Because (\lambda) is 1D, you can do simple grid Bayes:

\[ \log p(\lambda\mid x) = \log p(\lambda) + \ell(\lambda) + C. \]

(C) Generative modeling: Gibbs / softmax over energies#

More generally, for a finite set of energies (E_i):

\[ \mathbb{P}(i) = \frac{e^{-\beta E_i}}{\sum_j e^{-\beta E_j}}. \]

This is exactly a softmax with temperature (T=1/\beta).

# (A) Likelihood ratio test example

N = 20
lambda0 = 0.8

# Simulate under an alternative
true_lambda = 1.1
x = stats.boltzmann.rvs(true_lambda, N, size=4000, random_state=rng)

lambda_hat = boltzmann_mle_lambda(x, N)

lrt = 2.0 * (boltzmann_loglik(lambda_hat, x, N) - boltzmann_loglik(lambda0, x, N))
p_value = stats.chi2.sf(lrt, df=1)

print('lambda0:', lambda0)
print('lambda_hat:', lambda_hat)
print('LRT statistic:', lrt)
print('p-value:', float(p_value))
lambda0: 0.8
lambda_hat: 1.0982790587590858
LRT statistic: 334.1736246842629
p-value: 1.1851773758214812e-74
# (B) Bayesian grid posterior for lambda_

N = 20
x = stats.boltzmann.rvs(1.0, N, size=200, random_state=rng)

lam_grid = np.linspace(1e-3, 4.0, 600)

# Example prior: Gamma(shape=2, scale=1) on lambda_ (mean=2)
prior = stats.gamma(a=2.0, scale=1.0)
log_prior = prior.logpdf(lam_grid)

log_like = np.array([boltzmann_loglik(lam, x, N) for lam in lam_grid])
log_post_unnorm = log_prior + log_like
log_post_unnorm -= np.max(log_post_unnorm)
post = np.exp(log_post_unnorm)
post /= np.trapz(post, lam_grid)

# Posterior summaries
post_mean = float(np.trapz(lam_grid * post, lam_grid))
cdf = np.cumsum(post)
cdf /= cdf[-1]
ci_low = float(np.interp(0.025, cdf, lam_grid))
ci_high = float(np.interp(0.975, cdf, lam_grid))

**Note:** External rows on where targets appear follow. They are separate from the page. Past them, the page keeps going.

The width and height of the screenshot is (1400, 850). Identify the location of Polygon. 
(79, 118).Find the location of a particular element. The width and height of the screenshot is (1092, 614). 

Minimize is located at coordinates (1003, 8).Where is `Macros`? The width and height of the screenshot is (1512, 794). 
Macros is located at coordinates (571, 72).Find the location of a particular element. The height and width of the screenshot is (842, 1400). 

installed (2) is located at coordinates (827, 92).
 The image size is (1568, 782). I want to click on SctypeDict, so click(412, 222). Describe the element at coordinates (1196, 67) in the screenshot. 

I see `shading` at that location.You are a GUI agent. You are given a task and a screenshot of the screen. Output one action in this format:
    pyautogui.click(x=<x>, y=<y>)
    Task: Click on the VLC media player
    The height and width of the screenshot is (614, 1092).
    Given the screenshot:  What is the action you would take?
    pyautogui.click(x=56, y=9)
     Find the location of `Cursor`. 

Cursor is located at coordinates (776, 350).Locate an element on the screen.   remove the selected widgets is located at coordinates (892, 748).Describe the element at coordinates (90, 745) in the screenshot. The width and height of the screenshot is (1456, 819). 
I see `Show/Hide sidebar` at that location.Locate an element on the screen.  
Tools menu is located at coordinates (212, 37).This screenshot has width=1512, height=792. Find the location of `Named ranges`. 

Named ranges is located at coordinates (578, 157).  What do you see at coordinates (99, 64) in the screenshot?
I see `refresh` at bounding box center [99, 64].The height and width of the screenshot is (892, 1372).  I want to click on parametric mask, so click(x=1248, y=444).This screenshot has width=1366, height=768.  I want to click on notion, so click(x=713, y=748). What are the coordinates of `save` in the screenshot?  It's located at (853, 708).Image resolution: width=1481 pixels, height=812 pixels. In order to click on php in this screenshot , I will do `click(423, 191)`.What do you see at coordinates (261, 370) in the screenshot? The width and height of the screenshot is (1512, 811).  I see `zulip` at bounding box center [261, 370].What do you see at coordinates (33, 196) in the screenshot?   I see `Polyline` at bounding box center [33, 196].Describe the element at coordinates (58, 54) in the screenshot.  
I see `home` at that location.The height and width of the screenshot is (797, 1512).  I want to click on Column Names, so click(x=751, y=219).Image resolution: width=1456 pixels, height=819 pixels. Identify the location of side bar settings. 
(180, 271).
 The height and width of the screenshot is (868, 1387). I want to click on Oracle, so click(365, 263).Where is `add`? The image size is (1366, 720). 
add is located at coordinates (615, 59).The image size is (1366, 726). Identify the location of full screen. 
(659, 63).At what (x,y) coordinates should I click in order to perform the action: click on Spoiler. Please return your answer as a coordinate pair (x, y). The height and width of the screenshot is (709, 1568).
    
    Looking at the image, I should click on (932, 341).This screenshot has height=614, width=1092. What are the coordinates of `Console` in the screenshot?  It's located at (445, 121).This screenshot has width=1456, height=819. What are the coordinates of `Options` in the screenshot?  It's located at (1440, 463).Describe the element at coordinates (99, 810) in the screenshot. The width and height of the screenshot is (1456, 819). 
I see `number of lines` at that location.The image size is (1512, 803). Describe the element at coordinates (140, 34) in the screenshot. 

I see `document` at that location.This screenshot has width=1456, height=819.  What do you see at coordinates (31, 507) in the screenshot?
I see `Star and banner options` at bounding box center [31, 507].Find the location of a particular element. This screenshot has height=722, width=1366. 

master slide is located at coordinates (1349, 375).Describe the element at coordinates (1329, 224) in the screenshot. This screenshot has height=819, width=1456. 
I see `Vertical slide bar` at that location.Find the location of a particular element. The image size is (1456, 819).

print('posterior mean:', post_mean)
print('95% credible interval:', (ci_low, ci_high))

fig = go.Figure()
fig.add_trace(go.Scatter(x=lam_grid, y=post, mode='lines', name='posterior'))
fig.add_vline(x=post_mean, line_dash='dash', line_color='black', annotation_text='posterior mean')
fig.update_layout(title='Posterior over lambda_ (grid approximation)', xaxis_title='lambda_', yaxis_title='density')
fig.show()
posterior mean: 0.9563436545547456
95% credible interval: (0.821300695264435, 1.0950861245578618)
# (C) Gibbs / softmax sampling over arbitrary energies

energies = np.array([0.0, 0.5, 1.0, 2.0, 3.0])
labels = [f'state {i}' for i in range(len(energies))]

betas = [0.5, 1.0, 2.0]  # inverse temperatures

fig = go.Figure()
for beta in betas:
    w = np.exp(-beta * energies)
    p = w / w.sum()
    fig.add_trace(go.Scatter(x=labels, y=p, mode='lines+markers', name=f'beta={beta}'))

fig.update_layout(title='Gibbs probabilities vs inverse temperature', xaxis_title='state', yaxis_title='probability')
fig.show()

# Sample from one setting
beta = 1.5
p = np.exp(-beta * energies)
p = p / p.sum()

draws = rng.choice(len(energies), size=20, p=p)
print('draws:', draws)
draws: [1 0 2 0 2 0 0 1 0 0 0 0 3 0 0 0 2 0 0 1]

11) Pitfalls#

  • Parameter constraints (SciPy): lambda_ must be (>0); N must be a positive integer.

  • Support mismatch: data must be integers in ({0,\dots,N-1}) (or shifted by loc).

  • Fitting N: if N is unknown, estimating it from finite data can be unstable; using max(data)+1 can underestimate the true cutoff.

  • Small (\lambda) numerical cancellation: expressions like (1-e^{-\lambda}) lose precision when (\lambda) is tiny; use expm1 (-np.expm1(-x)) or switch to the uniform limit.

  • CDF rounding: ensure the last CDF value is exactly 1.0 before searchsorted sampling.

# Tiny-lambda numerical pitfall demo

lam = 1e-12
naive = 1 - np.exp(-lam)
stable = -np.expm1(-lam)
print('1 - exp(-lam) naive :', naive)
print('1 - exp(-lam) stable:', stable)
1 - exp(-lam) naive : 9.999778782798785e-13
1 - exp(-lam) stable: 9.999999999995e-13

12) Summary#

  • boltzmann is a discrete, finite-support distribution with (p(k)\propto e^{-\lambda k}) on ({0,\dots,N-1}).

  • The PMF/CDF come directly from finite geometric series.

  • Mean/variance have clean closed forms via derivatives of (\log Z).

  • Sampling is straightforward with inverse CDF on the finite support.

  • SciPy provides pmf/cdf/rvs/stats/entropy; for fitting, use scipy.stats.fit or solve the MLE moment equation.